TASK PROMPT — Starting from the line that contains "Cumberwood (638, 851)", output every remaining line of the records below exactly as it appears, that line and the last one included.
'''
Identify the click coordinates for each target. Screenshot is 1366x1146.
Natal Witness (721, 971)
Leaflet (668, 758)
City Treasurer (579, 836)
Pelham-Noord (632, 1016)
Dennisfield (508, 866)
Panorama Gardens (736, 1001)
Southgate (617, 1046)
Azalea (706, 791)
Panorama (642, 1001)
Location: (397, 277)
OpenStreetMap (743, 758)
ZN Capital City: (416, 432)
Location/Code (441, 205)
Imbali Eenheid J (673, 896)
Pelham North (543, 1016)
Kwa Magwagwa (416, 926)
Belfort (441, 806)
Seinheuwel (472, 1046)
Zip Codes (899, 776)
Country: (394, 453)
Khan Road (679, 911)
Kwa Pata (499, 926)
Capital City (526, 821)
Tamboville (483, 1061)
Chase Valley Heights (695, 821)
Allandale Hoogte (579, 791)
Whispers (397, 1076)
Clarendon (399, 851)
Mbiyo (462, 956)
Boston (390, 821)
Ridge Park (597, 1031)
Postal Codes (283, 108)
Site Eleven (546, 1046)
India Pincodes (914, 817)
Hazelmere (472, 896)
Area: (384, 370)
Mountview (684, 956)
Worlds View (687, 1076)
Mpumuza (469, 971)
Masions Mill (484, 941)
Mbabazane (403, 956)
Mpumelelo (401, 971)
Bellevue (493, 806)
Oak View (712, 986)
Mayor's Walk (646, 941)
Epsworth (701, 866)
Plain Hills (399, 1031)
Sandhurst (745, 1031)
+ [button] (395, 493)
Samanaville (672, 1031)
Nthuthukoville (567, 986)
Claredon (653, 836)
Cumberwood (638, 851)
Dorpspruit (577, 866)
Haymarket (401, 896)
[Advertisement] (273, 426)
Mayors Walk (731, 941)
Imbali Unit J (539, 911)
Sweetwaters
'''
ANSWER TO THIS EXERCISE —
Cumberwood (638, 851)
Dorpspruit (577, 866)
Haymarket (401, 896)
[Advertisement] (273, 426)
Mayors Walk (731, 941)
Imbali Unit J (539, 911)
Sweetwaters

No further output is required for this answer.